Qu’en-est-il de la prise en charge ?
La prise en charge est multidisciplinaire (obstétricien, sage-femme, psychologue, psychiatre). Le déni de grossesse découvert au cours de la grossesse nécessite non seulement un accompagnement psychologique, en aidant la patiente à reconnaitre et à accepter son état gravidique, mais aussi un suivi plus fréquent avec le même interlocuteur (consultations, échographies supplémentaires, monitorage à domicile) selon le terme de découverte de grossesse via le moins de professionnels de santé possible afin de nouer une relation de confiance avec la femme. Il est aussi nécessaire de planifier l’accouchement, un accompagnement familial et de proposer une consultation avec un psychologue en laissant le choix à la femme. Dans le cas où le déni de grossesse est découvert à l’accouchement, il nécessite un accompagnement psychologique en aidant la patiente à reconnaitre et à accepter son enfant, en vue d’éviter un néonaticide, ainsi qu’un accompagnement de la famille. Il est aussi important de rechercher la cause afin d’éviter une récurrence.
Est-ce que ce phénomène peut affecter la santé mentale et physique de la patiente ?

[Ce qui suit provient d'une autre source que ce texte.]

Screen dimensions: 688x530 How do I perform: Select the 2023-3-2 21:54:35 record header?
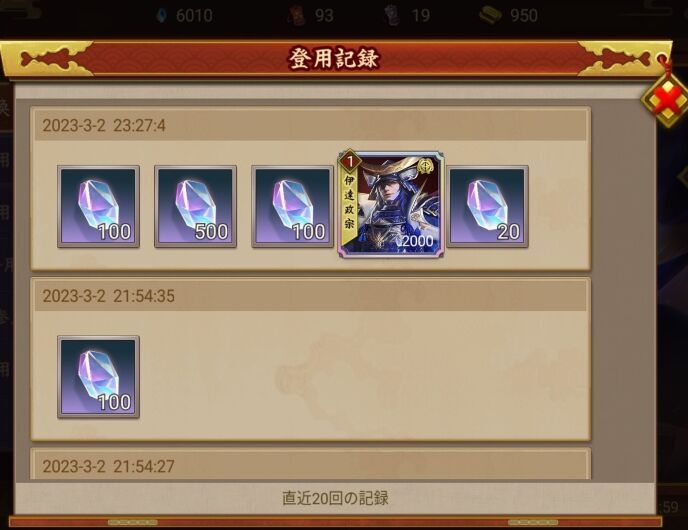point(310,296)
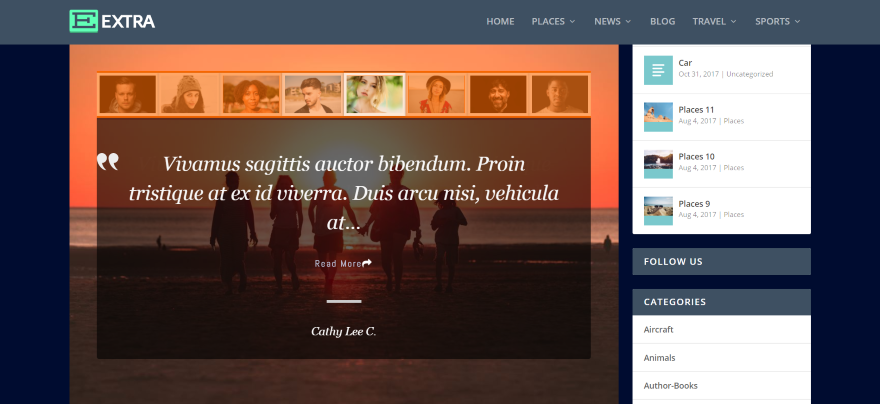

Oui, le déni de grossesse peut avoir un impact significatif sur la santé mentale et physique de la patiente. Cette affection peut être classée dans la catégorie du déni psychotique ou du déni non psychotique, avec des sous-types tels que le déni affectif et le déni généralisé. Ce phénomène, caractérisé par une méconnaissance de la grossesse, présente des risques pour le bien-être de la mère et du nouveau-né, entraînant une morbidité maternelle, fœtale et néonatale. Des recherches suggèrent que le déni de grossesse peut être associé à une faible estime de soi, à la solitude et à une mauvaise communication avec les partenaires, aggravant encore les implications de cette maladie sur la santé mentale. En outre, le déni de grossesse a été associé à des conséquences extrêmes, comme le néonaticide, ce qui met en évidence le besoin crucial de services d’identification et de soutien précoces afin d’atténuer les risques tant pour la mère que pour l’enfant.
Quels conseils donneriez-vous aux femmes si elles doivent faire face à un déni de grossesse dans leurs vies ?
Lorsqu’une femme est confrontée à un déni de grossesse, il est essentiel qu’elle consulte un médecin et qu’elle obtienne de l’aide pour assurer son bien-être et celui de l’enfant à naître. Le déni de grossesse, qu’il soit psychotique ou non, peut entraîner diverses complications et risques pour la mère et le nouveau-né. La recherche d’un suivi obstétrical et l’exploration des caractéristiques cliniques du déni de grossesse sont des étapes essentielles de la prise en charge de cette affection. De plus, la résolution de tout conflit psychologique sous-jacent, tel qu’une faible estime de soi ou une mauvaise communication, peut être bénéfique pour faire face au déni de grossesse. Il est important que les femmes comprennent que le déni de grossesse est un phénomène complexe qui nécessite une intervention et un soutien professionnels pour garantir une grossesse et un accouchement sûrs.